You get old enough to get away from all that, and you get to a big city and nothing can stop you. I could get practically anything I wanted, whenever I wanted it. After I was diagnosed I didn’t know what to do – my life was turned upside down before I knew I had balls. I thought of going straight home to my parents, but I thought that would have been the worst thing to do – they’re too staunch. They only believe in one thing, and that’s just being family. They didn’t know the meaning of HIV or AIDS.
So, I kicked around in Auckland. I was in denial, and I put myself in a position where I couldn’t find a way out. The only thing I could turn to was drugs. You name it, I took it. I lost friends. I lost everything I had. On my 19th birthday I turned up at my flat and there was nothing in it. Someone had robbed me. That was it.
I started to get symptoms. My partner asked, wasn’t it about time I went home to my family?
‘No’, I said. ‘No way. They won’t want to know, a Māori family’. I just pictured my childhood – the yelling and the screaming.

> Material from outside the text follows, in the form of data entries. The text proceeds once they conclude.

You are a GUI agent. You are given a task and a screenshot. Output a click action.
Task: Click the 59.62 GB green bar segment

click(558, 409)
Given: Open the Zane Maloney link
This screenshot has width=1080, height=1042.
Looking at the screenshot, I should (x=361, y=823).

But he convinced me to go home. He’d never been to Kawhia. He thought it was some enormous place like Taupo or Napier. I think it was the way I talked about it – I talked about home like it was the best place in the whole wide world, just amazing. We planned a weekend to go, but I got really sick. I ended up in hospital instead. They wanted to know if I had family and I said yes. They asked did I want them to call them and I said no. “Don’t you dare. If you do, I’m out of here.” A day later, I was worse. They rang my family. They rang Kawhia.

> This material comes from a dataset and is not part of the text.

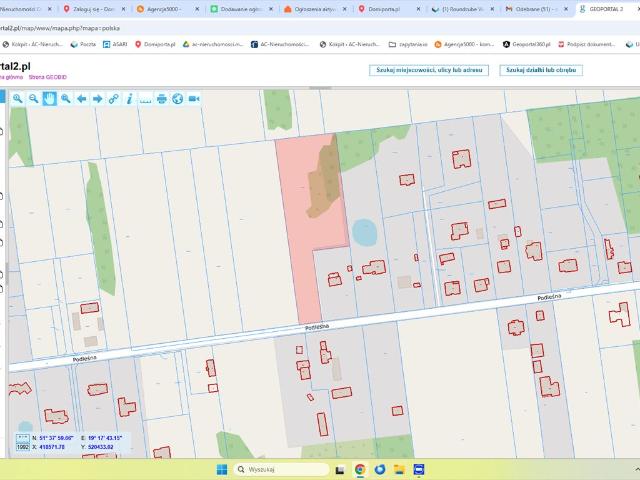Activate the pan hand tool
Viewport: 640px width, 480px height.
pyautogui.click(x=49, y=98)
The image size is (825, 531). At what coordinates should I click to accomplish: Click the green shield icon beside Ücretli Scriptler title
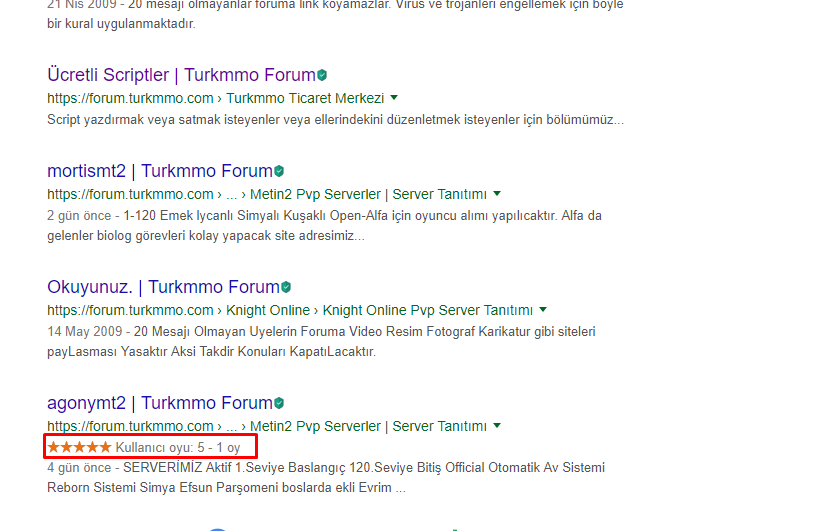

When I opened my eyes the next morning – tubes in my nose – my father was at the end of the bed – this man who was so staunch. He had everybody there, the kaumatua, my two nannies, my koro, everything I needed at the time. I had been too afraid to go near them. I just closed my eyes again and pretended I was on morphine, that there was no one there. But, I could feel my little brother’s hand in my hand. He put a big pounamu in it. I’ll never forget it. My nanny said, “it’s time to take you home.”
In Kawhia, the first thing I did was go to the cemetery, to see people who had died of AIDS and gone home. These people died, but never managed to have their say before they passed away. They were brought home which was a barrier breaker for me – my tohunga had dealt with it. My family is so well known, they were expecting it. I thought I was going home to this whole big tragedy, but as soon as I walked through Kawhai Road and got to my mother’s and dropped my bag, there was this big warmth, this big awhi, the weight being lifted off my shoulders and replaced with a whole lot of softer feelings.

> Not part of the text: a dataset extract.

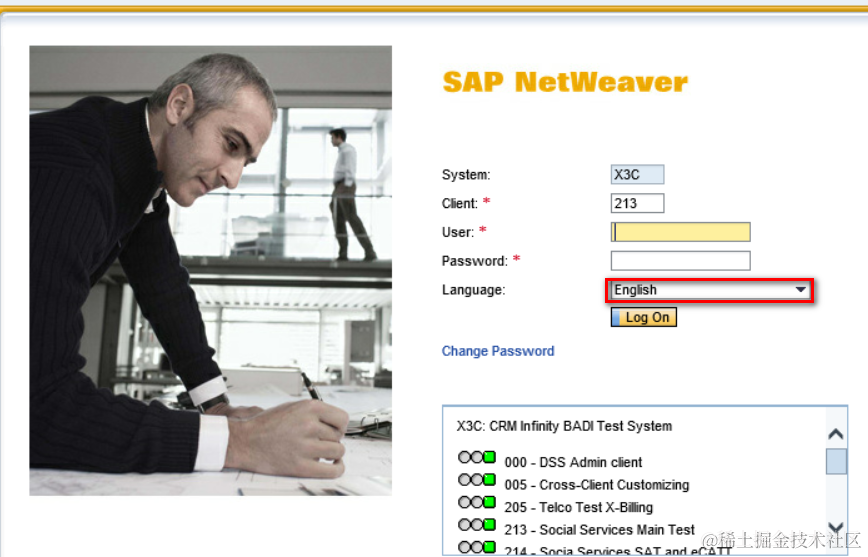Click the traffic light icon for client 000
The width and height of the screenshot is (868, 557).
[x=477, y=457]
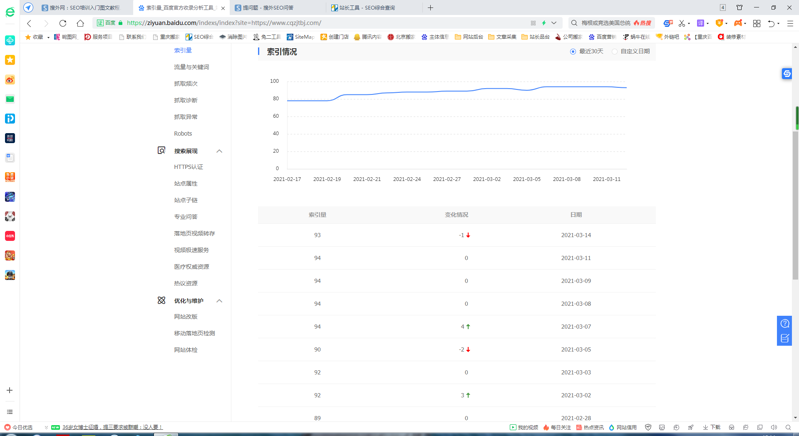
Task: Go to the browser home page icon
Action: (x=80, y=23)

I was blessed and shown the ways, and got in touch with my reo. I was a little bit rusty but my grandmother brings it out of you because she doesn’t speak any English. She asks me all these questions about men and how I got it and I had to tell her I didn’t have a clue and I didn’t want to think about it. She just told me to be strong because my whole whānau was there for me.
I’ve had an amazing year, a year that any positive man would wish for. My family know that I love being loved and love attention and they did that. They’re so proud of me. My whānau made sure that I had joy in me. Without them I wouldn’t be healthy and on my way.
Brown_Skin, 25 July 2009
Maringi ana a roimata mohau e te whanaunga No Kawhia hoki au i te taha o toku mama mohio pai au ki taua aroha e rongo nei koe mai i te whanau o kawhia koina te wahi i puta au ki te ao takatapui na te aroha o te whanau o kawhia i taea au te whakaatu i taku tino tuturutanga me kii te puta mai i te kaapata
kia kaha kia koe e te whanaunga
kawhia moana kawhia kai kawhia tangata!!!